Exercise input START

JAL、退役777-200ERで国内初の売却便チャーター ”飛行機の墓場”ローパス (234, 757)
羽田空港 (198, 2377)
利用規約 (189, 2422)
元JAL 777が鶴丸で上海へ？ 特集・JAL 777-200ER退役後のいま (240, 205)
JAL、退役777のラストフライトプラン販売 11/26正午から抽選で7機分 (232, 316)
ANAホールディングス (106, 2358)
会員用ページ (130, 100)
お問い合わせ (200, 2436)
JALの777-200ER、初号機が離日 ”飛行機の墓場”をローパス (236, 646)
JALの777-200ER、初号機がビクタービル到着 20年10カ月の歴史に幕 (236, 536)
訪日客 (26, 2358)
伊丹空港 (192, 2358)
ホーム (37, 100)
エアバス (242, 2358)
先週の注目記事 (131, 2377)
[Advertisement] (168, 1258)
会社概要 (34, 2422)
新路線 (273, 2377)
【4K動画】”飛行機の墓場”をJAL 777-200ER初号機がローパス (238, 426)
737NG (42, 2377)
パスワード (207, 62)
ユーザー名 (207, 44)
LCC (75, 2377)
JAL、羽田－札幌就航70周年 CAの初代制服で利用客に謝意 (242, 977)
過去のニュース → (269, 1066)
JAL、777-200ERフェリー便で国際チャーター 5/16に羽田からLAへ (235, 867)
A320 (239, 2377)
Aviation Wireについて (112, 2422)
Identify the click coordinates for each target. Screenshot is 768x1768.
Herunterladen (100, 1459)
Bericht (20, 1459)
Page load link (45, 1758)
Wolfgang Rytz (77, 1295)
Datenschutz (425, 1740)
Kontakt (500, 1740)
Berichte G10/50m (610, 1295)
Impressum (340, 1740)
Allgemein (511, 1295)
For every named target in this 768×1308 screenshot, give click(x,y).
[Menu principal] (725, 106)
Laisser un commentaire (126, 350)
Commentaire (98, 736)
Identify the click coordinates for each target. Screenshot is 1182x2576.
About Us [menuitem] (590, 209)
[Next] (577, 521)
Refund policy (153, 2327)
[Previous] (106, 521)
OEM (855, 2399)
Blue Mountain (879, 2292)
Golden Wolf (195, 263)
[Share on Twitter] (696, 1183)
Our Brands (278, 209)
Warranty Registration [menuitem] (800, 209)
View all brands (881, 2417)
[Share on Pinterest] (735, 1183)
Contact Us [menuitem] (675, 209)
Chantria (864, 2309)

Exercise input END

■ Problem to solve: Output must be limited to the lines beginning with the one that contains "Our Brands (278, 209)" and ending with the last line of the entries, reproduced exactly.

■ Answer section:
Our Brands (278, 209)
Warranty Registration [menuitem] (800, 209)
View all brands (881, 2417)
[Share on Pinterest] (735, 1183)
Contact Us [menuitem] (675, 209)
Chantria (864, 2309)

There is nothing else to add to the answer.